▶ _TASK_: Here is a block of entries. Write out its lines exactly, from the first through the one containing "The height and width of the screenshot is (363, 494).".

▶ _RECORDS_:
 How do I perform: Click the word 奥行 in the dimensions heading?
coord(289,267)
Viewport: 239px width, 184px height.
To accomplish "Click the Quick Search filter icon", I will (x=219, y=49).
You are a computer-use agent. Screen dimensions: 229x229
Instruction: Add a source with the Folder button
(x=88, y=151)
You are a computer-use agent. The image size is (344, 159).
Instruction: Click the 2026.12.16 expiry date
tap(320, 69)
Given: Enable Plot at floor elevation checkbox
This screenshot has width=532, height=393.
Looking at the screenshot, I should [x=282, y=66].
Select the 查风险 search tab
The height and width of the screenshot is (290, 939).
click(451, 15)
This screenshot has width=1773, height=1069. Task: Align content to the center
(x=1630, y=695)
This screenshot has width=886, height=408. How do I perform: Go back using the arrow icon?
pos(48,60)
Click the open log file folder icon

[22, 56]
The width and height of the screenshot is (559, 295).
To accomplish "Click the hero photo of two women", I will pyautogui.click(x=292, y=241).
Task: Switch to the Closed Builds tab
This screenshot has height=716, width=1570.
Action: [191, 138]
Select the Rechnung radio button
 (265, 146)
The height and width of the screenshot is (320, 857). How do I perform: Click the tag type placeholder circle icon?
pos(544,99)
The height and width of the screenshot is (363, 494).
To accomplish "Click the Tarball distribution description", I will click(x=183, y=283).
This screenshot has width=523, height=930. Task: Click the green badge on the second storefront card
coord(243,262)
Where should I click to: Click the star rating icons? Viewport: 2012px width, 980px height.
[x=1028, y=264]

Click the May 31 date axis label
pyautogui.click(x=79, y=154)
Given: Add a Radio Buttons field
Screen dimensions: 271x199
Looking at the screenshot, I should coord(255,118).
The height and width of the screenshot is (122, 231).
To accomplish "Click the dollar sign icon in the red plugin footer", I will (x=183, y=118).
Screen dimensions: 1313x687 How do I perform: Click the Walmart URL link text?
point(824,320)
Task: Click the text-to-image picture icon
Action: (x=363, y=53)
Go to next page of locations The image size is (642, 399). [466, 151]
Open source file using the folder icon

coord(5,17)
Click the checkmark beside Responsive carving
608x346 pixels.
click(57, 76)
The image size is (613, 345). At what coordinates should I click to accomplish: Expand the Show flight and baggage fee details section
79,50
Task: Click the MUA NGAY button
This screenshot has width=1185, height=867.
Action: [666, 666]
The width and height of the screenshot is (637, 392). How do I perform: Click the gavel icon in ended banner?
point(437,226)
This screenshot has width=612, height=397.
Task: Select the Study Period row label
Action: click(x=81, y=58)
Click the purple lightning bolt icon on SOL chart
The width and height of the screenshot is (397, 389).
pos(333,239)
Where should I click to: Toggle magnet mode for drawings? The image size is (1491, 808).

▶ _SOLUTION TO THE EXERCISE_:
 How do I perform: Click the word 奥行 in the dimensions heading?
coord(289,267)
Viewport: 239px width, 184px height.
To accomplish "Click the Quick Search filter icon", I will (x=219, y=49).
You are a computer-use agent. Screen dimensions: 229x229
Instruction: Add a source with the Folder button
(x=88, y=151)
You are a computer-use agent. The image size is (344, 159).
Instruction: Click the 2026.12.16 expiry date
tap(320, 69)
Given: Enable Plot at floor elevation checkbox
This screenshot has width=532, height=393.
Looking at the screenshot, I should [x=282, y=66].
Select the 查风险 search tab
The height and width of the screenshot is (290, 939).
click(451, 15)
This screenshot has width=1773, height=1069. Task: Align content to the center
(x=1630, y=695)
This screenshot has width=886, height=408. How do I perform: Go back using the arrow icon?
pos(48,60)
Click the open log file folder icon

[22, 56]
The width and height of the screenshot is (559, 295).
To accomplish "Click the hero photo of two women", I will pyautogui.click(x=292, y=241).
Task: Switch to the Closed Builds tab
This screenshot has height=716, width=1570.
Action: [191, 138]
Select the Rechnung radio button
 (265, 146)
The height and width of the screenshot is (320, 857). How do I perform: Click the tag type placeholder circle icon?
pos(544,99)
The height and width of the screenshot is (363, 494).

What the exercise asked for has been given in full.